The lede refers to commutation, but the link does not show any mathematical meaning for commute. Is there a better way to link it? —Preceding unsigned comment added by Throwaway85 (talkcontribs) 10:08, 1 December 2009 (UTC)Reply

Oops – ’twas a link to a disambiguation page.
I’ve fixed it to link to commutativity, which was the intention. Thanks!
—Nils von Barth (nbarth) (talk) 01:22, 3 December 2009 (UTC)Reply

Choose an eigenbasis

The theorem by Frobenius is not stated clearly in the text. Moreover, I presume this needs additional hypotheses: what if one of the matrix does not admit an eigenbasis (see Jordan form)?--Fph 09:51, 3 March 2010 (UTC) —Preceding unsigned comment added by Fph (talkcontribs)

Unitarily triangulizable?

The article currently says commuting complex matrices are unitarily simultaneously triangularizable.
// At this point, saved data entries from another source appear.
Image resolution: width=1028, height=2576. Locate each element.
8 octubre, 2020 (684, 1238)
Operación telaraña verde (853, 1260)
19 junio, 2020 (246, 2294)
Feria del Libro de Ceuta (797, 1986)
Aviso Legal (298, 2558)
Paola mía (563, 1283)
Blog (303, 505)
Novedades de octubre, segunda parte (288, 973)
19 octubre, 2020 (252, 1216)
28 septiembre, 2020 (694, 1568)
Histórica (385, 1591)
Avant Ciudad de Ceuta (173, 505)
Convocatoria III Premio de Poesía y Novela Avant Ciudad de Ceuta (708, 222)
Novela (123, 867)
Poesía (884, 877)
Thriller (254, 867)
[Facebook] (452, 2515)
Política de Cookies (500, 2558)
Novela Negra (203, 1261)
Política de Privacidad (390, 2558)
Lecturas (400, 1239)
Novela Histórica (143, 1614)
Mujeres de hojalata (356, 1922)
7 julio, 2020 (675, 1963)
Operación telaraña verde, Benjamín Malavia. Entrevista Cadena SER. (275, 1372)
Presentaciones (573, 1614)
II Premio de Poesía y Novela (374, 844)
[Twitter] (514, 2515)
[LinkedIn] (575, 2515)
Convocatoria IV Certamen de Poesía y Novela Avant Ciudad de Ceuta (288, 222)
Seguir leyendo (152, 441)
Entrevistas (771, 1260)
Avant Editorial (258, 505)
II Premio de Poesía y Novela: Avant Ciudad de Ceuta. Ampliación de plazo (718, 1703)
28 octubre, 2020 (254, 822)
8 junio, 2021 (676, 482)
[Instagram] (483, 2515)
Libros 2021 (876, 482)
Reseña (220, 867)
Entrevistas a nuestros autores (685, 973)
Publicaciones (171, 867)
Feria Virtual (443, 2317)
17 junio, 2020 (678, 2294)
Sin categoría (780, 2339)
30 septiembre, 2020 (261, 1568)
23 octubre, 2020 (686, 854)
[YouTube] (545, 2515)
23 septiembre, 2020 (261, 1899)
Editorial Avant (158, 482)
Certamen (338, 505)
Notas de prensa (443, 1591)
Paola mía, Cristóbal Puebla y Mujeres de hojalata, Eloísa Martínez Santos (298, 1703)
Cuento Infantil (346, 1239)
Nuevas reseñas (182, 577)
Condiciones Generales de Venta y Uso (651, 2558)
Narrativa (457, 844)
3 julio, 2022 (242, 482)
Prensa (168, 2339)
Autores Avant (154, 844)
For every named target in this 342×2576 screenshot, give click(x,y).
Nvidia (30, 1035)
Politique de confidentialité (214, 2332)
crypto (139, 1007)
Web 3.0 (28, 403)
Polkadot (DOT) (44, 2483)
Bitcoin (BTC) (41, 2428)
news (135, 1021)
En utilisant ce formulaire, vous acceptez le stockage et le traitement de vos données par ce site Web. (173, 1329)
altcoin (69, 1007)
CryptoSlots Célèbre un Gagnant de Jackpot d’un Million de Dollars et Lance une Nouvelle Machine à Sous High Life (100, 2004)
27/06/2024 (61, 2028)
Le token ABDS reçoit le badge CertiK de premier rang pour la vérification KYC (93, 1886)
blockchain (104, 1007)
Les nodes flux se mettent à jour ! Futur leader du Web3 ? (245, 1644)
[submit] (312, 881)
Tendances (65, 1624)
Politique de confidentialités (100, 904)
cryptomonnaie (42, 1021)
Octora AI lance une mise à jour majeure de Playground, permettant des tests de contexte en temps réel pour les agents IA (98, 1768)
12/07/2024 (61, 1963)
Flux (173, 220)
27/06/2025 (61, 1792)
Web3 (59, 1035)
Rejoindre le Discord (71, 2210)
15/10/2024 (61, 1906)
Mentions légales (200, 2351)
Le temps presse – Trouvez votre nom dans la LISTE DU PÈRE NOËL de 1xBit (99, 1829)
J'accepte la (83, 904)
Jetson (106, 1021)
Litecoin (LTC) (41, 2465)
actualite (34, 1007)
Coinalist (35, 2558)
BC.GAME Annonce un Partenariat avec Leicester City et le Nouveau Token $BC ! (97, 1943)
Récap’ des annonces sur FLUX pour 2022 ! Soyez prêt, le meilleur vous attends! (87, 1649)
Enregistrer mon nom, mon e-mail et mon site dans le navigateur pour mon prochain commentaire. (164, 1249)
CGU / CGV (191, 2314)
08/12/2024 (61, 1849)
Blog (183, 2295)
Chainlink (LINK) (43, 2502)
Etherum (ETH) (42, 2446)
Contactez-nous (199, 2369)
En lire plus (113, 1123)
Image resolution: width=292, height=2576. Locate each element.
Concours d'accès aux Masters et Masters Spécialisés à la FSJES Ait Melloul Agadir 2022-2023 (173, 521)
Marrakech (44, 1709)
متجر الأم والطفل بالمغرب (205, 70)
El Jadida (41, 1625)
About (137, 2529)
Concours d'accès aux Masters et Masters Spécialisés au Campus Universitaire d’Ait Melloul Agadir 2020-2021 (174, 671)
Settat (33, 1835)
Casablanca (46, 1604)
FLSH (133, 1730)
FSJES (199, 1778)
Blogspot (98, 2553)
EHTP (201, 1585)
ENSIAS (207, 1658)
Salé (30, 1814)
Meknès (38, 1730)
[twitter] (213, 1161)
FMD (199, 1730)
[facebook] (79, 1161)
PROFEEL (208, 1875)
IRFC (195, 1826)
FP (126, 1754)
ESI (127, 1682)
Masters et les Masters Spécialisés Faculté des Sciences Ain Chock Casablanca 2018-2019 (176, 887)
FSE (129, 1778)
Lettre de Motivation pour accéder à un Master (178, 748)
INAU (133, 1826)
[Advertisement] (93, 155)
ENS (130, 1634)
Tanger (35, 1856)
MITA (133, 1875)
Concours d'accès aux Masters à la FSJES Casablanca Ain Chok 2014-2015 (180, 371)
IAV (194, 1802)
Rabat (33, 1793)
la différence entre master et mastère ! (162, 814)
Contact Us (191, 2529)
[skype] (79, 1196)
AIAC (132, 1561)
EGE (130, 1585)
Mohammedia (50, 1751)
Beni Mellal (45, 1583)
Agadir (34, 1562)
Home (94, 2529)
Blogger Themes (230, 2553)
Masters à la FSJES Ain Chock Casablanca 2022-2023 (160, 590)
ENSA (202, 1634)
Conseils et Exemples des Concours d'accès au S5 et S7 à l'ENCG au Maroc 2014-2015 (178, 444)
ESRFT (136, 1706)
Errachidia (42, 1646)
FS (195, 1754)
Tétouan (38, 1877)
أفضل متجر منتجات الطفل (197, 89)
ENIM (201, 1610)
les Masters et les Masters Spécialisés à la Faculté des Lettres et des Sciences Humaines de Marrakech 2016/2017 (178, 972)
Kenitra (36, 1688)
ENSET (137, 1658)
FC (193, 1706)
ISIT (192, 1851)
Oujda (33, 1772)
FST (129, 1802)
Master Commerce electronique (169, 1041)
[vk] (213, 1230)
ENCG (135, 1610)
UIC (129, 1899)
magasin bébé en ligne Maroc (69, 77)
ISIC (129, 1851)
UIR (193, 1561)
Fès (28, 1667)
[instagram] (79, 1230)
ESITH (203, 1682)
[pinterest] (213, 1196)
This is nonsense since general complex matrices are not unitarily triangularizable in the first place (and they always commute with themselves). I'm removing this silly sentence. Also it said that if of two commuting matrices just one is diagonalisable then so it the other, in contradiction to what the Jordan-Chevalley decompostion says; I've corrected that as well. While I'm at it, I'll refine the statement of when the centraliser of A is C[A] to the better description of having equal minimal and characteristic polynomial.